The word "Sebi" marks the lines to report; pull each of them from the listing.

_Task data_:
++++++++++++++++++++

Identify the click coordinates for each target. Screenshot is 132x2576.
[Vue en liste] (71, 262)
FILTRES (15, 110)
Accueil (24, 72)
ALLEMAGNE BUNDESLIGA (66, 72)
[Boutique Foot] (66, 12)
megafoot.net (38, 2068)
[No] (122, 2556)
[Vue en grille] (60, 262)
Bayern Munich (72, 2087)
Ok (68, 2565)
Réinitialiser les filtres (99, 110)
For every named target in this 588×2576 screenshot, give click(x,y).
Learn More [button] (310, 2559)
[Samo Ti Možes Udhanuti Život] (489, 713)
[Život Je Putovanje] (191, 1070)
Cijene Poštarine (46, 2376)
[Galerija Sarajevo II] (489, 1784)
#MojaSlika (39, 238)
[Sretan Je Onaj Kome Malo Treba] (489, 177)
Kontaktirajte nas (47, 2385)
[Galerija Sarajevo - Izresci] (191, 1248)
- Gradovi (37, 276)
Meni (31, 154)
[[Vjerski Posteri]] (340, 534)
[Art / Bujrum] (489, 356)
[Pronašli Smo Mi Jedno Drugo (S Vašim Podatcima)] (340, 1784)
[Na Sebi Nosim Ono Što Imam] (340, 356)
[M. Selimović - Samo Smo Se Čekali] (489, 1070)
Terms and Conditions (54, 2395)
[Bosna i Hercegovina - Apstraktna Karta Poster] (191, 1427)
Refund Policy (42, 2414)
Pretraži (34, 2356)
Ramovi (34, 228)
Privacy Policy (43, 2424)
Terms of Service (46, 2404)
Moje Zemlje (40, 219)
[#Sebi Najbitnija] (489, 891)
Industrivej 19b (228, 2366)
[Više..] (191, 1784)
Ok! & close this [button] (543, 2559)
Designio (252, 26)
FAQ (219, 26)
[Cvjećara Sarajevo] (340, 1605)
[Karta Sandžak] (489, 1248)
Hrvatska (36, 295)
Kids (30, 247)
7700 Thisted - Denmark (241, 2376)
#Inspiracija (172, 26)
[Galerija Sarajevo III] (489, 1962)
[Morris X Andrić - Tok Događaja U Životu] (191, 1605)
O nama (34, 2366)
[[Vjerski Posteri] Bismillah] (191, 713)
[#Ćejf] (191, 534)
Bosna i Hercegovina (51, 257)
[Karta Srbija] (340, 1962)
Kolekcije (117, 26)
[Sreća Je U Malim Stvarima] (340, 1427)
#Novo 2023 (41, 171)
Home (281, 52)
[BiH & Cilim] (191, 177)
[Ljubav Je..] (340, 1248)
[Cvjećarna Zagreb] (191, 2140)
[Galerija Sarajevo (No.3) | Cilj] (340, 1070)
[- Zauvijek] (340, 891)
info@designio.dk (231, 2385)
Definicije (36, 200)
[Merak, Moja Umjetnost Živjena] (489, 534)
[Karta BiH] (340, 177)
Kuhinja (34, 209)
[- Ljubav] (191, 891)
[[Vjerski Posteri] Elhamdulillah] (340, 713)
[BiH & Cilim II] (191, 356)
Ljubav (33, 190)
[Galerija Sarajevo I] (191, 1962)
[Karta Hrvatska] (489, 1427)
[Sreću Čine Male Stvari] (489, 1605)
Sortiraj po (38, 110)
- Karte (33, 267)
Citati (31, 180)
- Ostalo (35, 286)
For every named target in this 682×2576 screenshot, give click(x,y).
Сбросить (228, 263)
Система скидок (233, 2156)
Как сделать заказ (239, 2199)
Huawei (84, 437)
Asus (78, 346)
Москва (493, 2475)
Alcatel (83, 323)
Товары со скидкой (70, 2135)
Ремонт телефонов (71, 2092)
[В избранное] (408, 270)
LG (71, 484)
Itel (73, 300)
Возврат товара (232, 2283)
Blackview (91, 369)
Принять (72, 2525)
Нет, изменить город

++++++++++++++++++++

_Result of this task_:
[Na Sebi Nosim Ono Što Imam] (340, 356)
[#Sebi Najbitnija] (489, 891)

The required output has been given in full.